Spiritual Upward Mobility?
J.D. Vance’s New York Times bestselling memoir, Hillbilly Elegy, is a hard-hitting and immensely practical book for those of us in pastoral ministry. Vance identifies major sources of the depression, hopelessness, and substance abuse many of the people we're trying to reach are experiencing. If we can read this book without identifying ways to communicate the gospel so that the person—the whole person: body, mind, and spirit—is changed, we’re not carrying out our mission correctly.
Hillbilly Elegy also raises interesting parallels with raising Christian kids. Throughout his story, Vance notes that his experience wasn’t all that unique. Most kids in his community had families plagued by relational instability, drug and alcohol use, incarceration, and nearly inescapable poverty. Where his experience diverged was the influence of his grandparents. He writes, “despite all of the environmental pressures from my neighborhood and community, I received a different message at home. And that just might have saved me” (60). While most kids drowned under the overwhelming brokenness around them, Mamaw and Papaw Vance taught J.D. the value of hard work and determination, which enabled him to succeed in school and life.
J.D.’s life at home largely inoculated him against the forces at work around him. I wonder if our kids can say the same. The forces at work around them may not be as ominous as those in Middletown, Ohio, (our kids only face pressures toward unbelief, sexual promiscuity and experimentation, or irreverence). But what force is at work in our family? What message are they hearing from us? Do our kids hear about the triumph of the Lord Christ over all his foes, or the defeat of the church by the forces in the world?
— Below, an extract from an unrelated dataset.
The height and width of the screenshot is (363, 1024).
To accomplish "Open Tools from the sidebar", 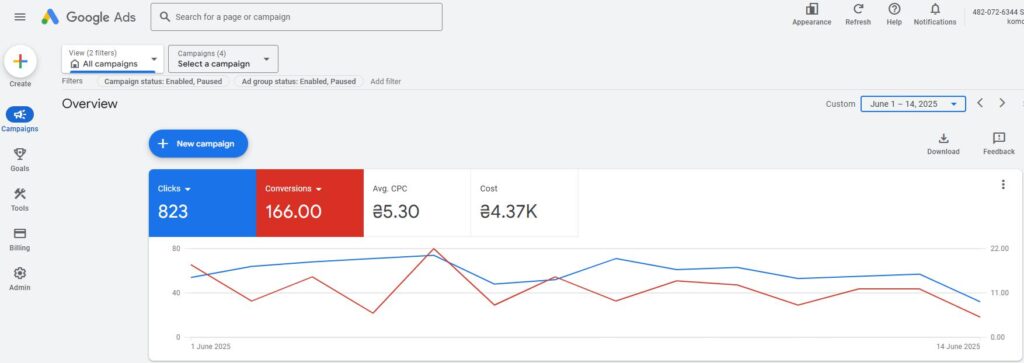I will [x=20, y=199].
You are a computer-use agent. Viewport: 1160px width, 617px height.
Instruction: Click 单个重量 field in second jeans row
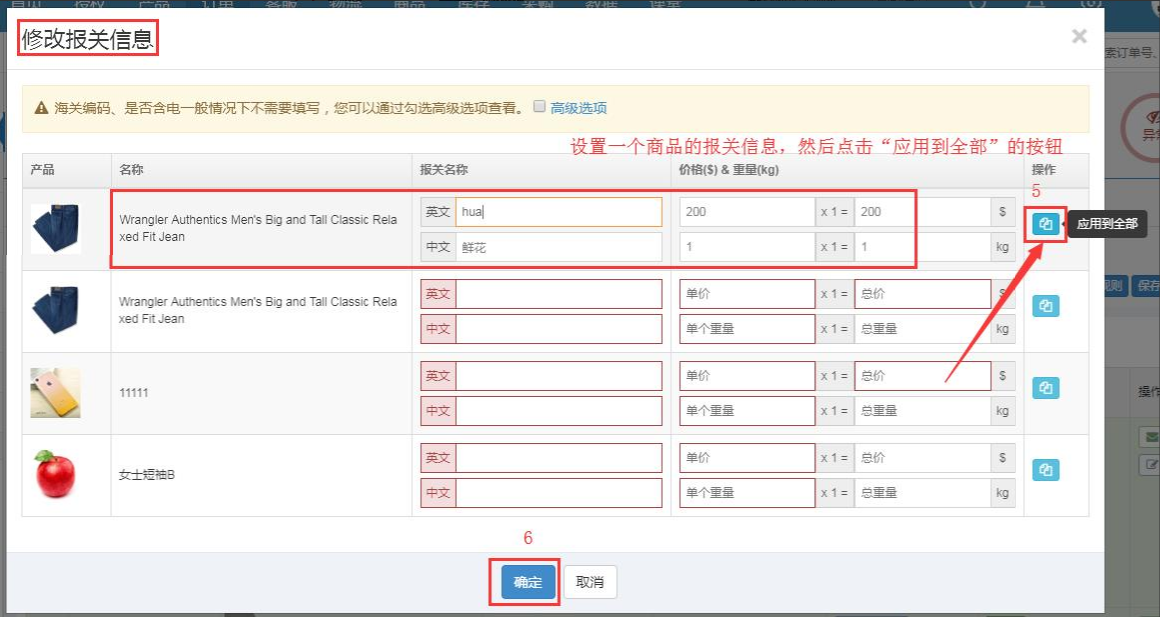coord(746,329)
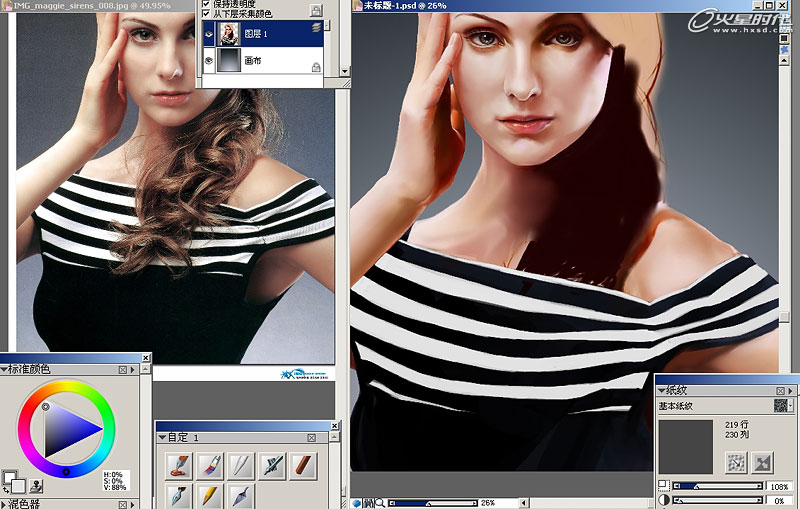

Is the gospel of Jesus the aroma of the home? Is the Spirit knitting us to them not only with the natural affection appropriate between parent and child, but with the love that only He can produce?
Believe it or not, the message they hear at home largely influences the way our children develop in their faith.1 “Training up a child in the way they should go” generally ensures that “when they are old they won’t depart from it.” They’ll either grow up to be as spiritually impoverished as we are, or building on the spiritual progress they make while at home, grow up to exceed us in their walk with Jesus. Is there such a thing as spiritual upward mobility?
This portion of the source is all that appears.